Quien diga que no existe la espiritualidad es porque no ha disfrutado del sonido de las olas, de las flores cuando salen en primavera, el olor dulce de la miel, el calor que brinda una taza de té. En el gesto humano de un compañero de cuarto, en la amabilidad de una sonrisa; el sonido de los trenes en la lejanía, de la soledad de un templo y el escuchar como cae una moneda cuando se emite un rezo. Escalar por cien mil toriis (puertas hacia el mundo espiritual); disfrutar de un caldo caliente cuando hace frío. Ver las nubes que se mueven y hace figuras, la estrellas que titilan en la lejanía.
Sé que en mi país existe. Sé que ya lo había sentido antes. Pero ni fue hasta que estuve en mi tercer viaje que comprendí la belleza de la naturaleza, aquella que siempre me ha llenado. Fue cuando comprendí el poder de un haiku, de la literatura japonesa. El bien que hace la meditación, la enseñanza del budismo y del zenismo. La importancia de ver el cielo, de escuchar a los pájaros. De cerrar los ojos y vivir el momento. La revelación de que estar con vida, es el mayor regalo que le podemos dar al universo.

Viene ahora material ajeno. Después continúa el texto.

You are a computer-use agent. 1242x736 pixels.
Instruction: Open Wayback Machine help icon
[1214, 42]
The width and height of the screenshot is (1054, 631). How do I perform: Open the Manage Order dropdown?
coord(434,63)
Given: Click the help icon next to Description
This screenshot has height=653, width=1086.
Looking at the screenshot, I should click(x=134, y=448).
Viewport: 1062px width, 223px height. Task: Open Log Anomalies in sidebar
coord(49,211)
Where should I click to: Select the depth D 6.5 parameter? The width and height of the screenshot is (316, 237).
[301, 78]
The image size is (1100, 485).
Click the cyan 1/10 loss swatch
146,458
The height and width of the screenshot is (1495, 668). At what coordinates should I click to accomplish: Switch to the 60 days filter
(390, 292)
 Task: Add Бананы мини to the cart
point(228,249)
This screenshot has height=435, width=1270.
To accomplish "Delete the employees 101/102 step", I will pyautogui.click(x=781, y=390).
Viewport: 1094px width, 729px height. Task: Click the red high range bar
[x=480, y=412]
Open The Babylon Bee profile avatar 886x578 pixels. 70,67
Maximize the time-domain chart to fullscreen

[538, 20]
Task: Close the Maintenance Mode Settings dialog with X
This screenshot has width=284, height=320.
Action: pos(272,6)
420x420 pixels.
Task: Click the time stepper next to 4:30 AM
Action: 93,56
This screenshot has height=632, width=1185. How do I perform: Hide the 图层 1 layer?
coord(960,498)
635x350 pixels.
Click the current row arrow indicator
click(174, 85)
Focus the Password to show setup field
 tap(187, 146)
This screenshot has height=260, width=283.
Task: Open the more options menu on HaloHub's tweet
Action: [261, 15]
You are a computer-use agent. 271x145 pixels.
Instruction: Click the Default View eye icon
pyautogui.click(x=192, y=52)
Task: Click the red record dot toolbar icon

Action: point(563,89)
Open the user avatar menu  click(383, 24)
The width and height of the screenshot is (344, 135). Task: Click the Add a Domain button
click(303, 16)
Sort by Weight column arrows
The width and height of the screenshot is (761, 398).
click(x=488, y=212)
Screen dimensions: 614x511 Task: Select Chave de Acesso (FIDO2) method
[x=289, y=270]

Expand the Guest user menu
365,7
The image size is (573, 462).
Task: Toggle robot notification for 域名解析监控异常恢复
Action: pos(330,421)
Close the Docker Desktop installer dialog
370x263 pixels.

Hace un año, estaba en Japón por tercera vez y gracias a ello, escribí Chiyoko, estudié Haiku y senryu, no dejo de leer libros japoneses; empecé un proyecto de poesía llamado Sasayaki. Entré al budismo, medito todas las semanas y trato de disfrutar cada día de mi vida, como ese atardecer silencioso en el que lloré, con el sonido de los ema de fondo; con el bosque de pinos que se abría ante mí. Con la luna que me acompañó hasta que la última lágrima vertí.